:: Assignment ::
I need the entries printed again word for word, without the images.

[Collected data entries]
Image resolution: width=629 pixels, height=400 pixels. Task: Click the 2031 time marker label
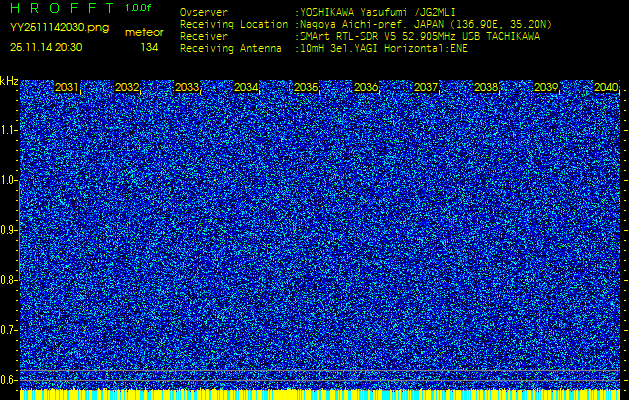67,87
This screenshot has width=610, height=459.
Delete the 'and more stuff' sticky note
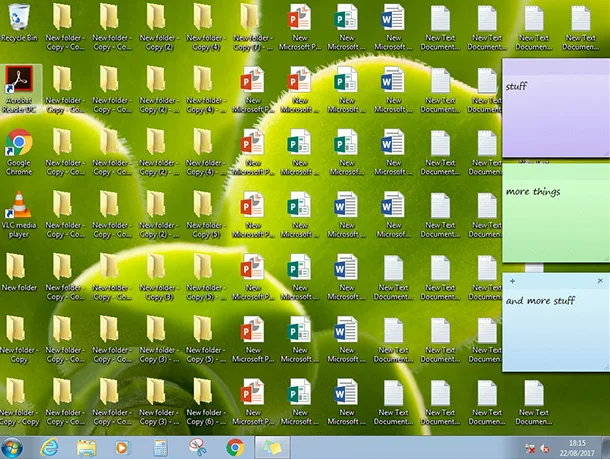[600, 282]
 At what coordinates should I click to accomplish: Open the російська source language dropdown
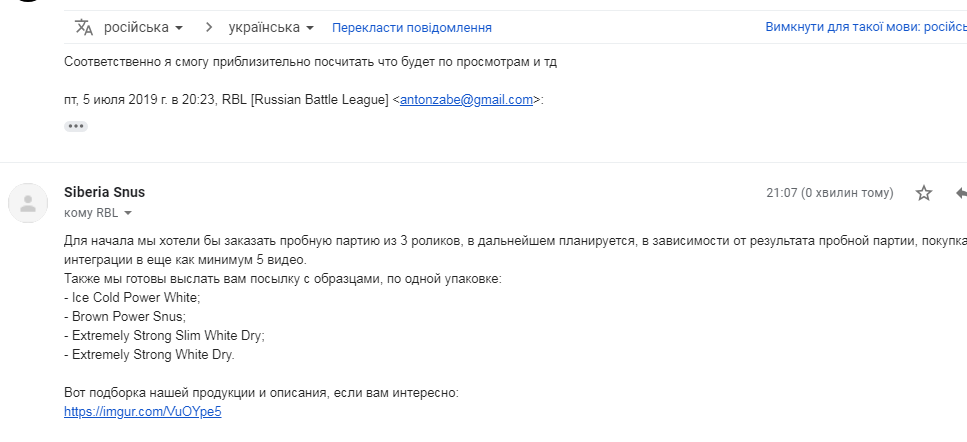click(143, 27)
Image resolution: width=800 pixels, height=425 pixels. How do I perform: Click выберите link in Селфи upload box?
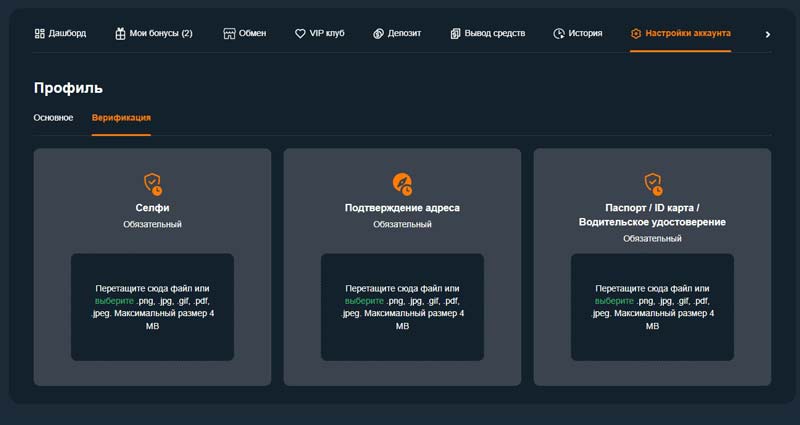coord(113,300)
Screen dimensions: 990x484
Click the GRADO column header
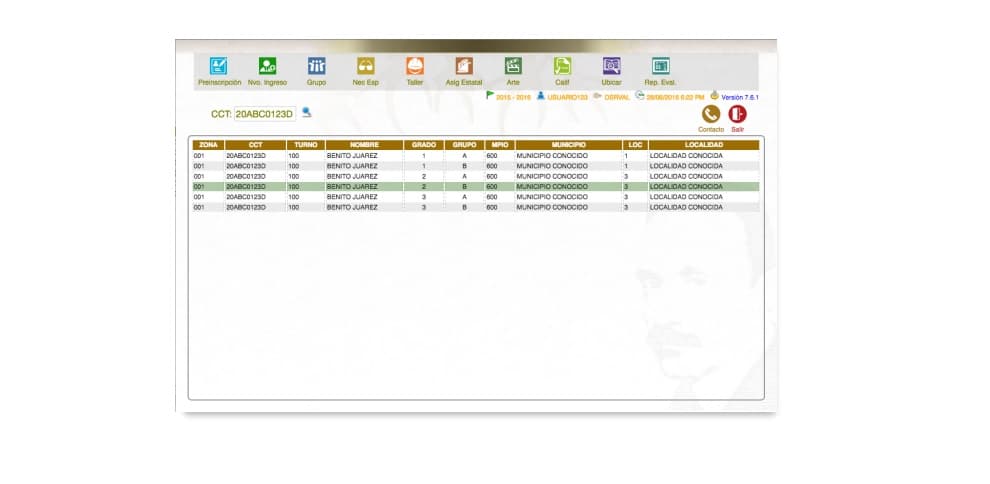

:: Output for this task ::
Image resolution: width=629 pixels, height=400 pixels. Task: Click the 2031 time marker label
67,87
This screenshot has width=610, height=459.
Delete the 'and more stuff' sticky note
[600, 282]
 At what coordinates should I click to accomplish: Open the російська source language dropdown
click(143, 27)
Image resolution: width=800 pixels, height=425 pixels. How do I perform: Click выберите link in Селфи upload box?
coord(113,300)
Screen dimensions: 990x484
Click the GRADO column header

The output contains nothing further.